NFLPA Hopes $100 Million Study Helps Players Live Past 55, Play 4 Years

NFLPA Hopes $100 Million Study Helps Players Live Past 55, Play 4 Years

Former USC and 49ers football star Riki Ellison told me almost all NFL players grow up poor because, “it is so brutal that unless it is your only way out of poverty, it is not worth it.” While the average person will not cry for a the average NFL player pulling in $6.6 million during his 3.5 year career, the fact is those players are making less than half what other athletes make with many more long-term health costs and are living 20 years less than the average American.

The NFL Players Association shifted $100 million from players’ pensions to a Harvard Research Study to try to prevent careers and lives seemed a good adjustment, and the NFL has chipped in by adding Sideline Neurological Consultants for next season.

Riki Ellison is the exception.  He did not grow up in poverty, and after his NCAA National Championship and three Superbowls playing linebacker, he knew how to manage his money and built a second career as head of the conservative Missile Defense Advocacy Alliance.

Because most players in major sports come out of poverty, many do not know how to manage money during sports careers that last only about four years, and even among NBA players who earn the most average money during their careers, 60 percent are broke within a few years of their career ending.

The following are the average career earnings per sports career and the average earnings per non-sports career based on education level:

Average Career Earnings (based on average length of career and salary per year)
1. NBA player $24.7 million
2. Major League Baseball player $18.5 million
3. NHL Player $13.2 million
4. NFL Player $6.6 million
5. Professional degree,  $4.4 million
6. Doctoral degree, $3.4 million
7. Master’s degree  $2.5 million
8. Bachelor’s degree, $2.1 million
9. High school degree, $1.2 million

While the focus has been on head injuries, the $100-million study also will focus on how to help avoid injuries that can end careers.  RG3 signed a $21-million guaranteed contract for his first four years before he played his first game, but unlike other sports, he is the exception and most NFL contracts are not guaranteed and end with the hundreds of career-ending injuries.
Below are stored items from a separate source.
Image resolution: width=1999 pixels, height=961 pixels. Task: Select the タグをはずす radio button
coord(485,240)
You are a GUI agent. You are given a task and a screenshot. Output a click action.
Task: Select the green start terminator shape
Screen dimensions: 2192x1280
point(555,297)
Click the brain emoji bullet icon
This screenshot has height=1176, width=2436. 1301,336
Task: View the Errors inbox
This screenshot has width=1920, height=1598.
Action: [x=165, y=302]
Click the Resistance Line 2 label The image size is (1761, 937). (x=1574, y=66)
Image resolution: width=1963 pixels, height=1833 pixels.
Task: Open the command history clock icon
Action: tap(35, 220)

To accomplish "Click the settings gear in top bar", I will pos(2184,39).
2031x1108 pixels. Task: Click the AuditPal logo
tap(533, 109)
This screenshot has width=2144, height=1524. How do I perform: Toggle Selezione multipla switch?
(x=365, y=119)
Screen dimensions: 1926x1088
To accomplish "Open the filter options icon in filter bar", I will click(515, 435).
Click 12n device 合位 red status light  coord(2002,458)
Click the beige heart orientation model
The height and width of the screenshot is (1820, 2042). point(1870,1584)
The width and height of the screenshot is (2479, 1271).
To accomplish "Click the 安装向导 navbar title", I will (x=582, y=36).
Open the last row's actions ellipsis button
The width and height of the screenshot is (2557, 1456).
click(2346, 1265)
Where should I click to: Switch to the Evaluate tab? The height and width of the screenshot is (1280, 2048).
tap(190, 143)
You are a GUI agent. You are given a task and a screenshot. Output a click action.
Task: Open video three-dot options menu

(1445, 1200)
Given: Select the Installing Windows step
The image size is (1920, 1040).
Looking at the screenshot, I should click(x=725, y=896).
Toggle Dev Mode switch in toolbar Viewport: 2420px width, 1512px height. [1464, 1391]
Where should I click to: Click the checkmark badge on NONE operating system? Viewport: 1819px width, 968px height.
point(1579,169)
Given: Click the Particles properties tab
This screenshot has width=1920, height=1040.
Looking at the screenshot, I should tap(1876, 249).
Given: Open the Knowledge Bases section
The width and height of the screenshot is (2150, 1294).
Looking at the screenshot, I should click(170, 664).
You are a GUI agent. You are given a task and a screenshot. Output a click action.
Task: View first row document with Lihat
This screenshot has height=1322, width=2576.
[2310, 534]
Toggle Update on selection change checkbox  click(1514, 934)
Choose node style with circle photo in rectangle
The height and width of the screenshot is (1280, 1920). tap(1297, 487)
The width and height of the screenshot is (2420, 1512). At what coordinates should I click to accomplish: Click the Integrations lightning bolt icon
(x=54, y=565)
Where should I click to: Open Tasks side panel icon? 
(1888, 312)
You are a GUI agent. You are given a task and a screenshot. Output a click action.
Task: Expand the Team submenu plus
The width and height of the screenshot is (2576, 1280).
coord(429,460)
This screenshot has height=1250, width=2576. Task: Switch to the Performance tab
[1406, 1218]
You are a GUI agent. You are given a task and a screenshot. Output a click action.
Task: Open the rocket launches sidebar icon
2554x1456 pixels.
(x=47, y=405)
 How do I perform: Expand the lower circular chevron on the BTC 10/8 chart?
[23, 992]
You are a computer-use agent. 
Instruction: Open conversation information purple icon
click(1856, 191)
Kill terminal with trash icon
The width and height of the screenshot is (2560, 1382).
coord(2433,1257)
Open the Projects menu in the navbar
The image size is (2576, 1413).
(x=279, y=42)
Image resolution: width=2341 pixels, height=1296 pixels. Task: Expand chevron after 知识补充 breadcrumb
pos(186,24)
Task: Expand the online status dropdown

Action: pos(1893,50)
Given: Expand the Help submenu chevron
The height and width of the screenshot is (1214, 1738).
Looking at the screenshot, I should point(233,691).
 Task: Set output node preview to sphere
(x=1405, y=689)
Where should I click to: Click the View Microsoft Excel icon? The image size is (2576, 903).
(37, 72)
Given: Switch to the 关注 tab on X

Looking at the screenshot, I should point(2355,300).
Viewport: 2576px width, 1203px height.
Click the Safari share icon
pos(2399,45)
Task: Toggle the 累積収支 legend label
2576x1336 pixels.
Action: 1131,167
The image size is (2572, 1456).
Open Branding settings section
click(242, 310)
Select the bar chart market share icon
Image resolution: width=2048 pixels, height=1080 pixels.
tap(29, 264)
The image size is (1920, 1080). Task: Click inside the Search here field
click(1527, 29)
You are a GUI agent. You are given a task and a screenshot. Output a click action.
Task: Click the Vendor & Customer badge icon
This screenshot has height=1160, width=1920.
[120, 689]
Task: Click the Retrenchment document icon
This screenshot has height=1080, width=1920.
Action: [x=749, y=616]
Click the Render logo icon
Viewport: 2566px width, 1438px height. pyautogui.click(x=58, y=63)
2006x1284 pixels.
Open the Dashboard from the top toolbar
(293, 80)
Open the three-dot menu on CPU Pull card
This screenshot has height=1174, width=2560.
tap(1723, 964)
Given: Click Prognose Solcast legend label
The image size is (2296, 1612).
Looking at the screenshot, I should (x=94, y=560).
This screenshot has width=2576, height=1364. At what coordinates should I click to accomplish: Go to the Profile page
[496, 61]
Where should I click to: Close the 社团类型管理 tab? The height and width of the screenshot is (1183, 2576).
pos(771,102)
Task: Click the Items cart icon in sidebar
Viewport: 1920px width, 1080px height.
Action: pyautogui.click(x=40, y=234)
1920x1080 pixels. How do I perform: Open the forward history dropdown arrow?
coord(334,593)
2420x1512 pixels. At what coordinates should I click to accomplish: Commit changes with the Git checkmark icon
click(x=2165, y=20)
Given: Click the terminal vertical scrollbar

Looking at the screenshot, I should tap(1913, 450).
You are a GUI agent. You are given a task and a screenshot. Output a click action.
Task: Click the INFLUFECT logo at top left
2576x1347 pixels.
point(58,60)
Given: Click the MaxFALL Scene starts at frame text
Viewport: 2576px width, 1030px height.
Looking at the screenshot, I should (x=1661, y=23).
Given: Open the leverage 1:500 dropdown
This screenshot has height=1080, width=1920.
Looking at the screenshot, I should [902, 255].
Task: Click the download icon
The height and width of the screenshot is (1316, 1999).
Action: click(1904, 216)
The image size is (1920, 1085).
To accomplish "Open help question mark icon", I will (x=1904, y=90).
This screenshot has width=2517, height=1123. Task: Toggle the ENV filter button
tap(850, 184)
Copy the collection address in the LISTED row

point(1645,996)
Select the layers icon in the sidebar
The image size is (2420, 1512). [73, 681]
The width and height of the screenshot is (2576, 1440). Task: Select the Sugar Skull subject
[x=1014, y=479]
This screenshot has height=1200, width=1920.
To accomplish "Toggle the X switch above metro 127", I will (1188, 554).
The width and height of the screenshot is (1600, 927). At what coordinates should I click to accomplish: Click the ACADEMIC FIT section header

In addition to the study, 3500 former players are turning to trial lawyers in a massive suite over past injuries.
As staggering as the numbers are, each of the 3,500 former players suing would have to be awarded $300,000 each for this suit to cost the league $1 billion of the $9 billion in revenue it pulls in every year, so it could survive.  And in this case, the Players Association obviously needs the league to survive.

This is not a case like the 50 states $200 billion take from the six major tobacco companies, the $11 billion suite by female workers at Wal-Mart, or the $7 billion settlement against Enron.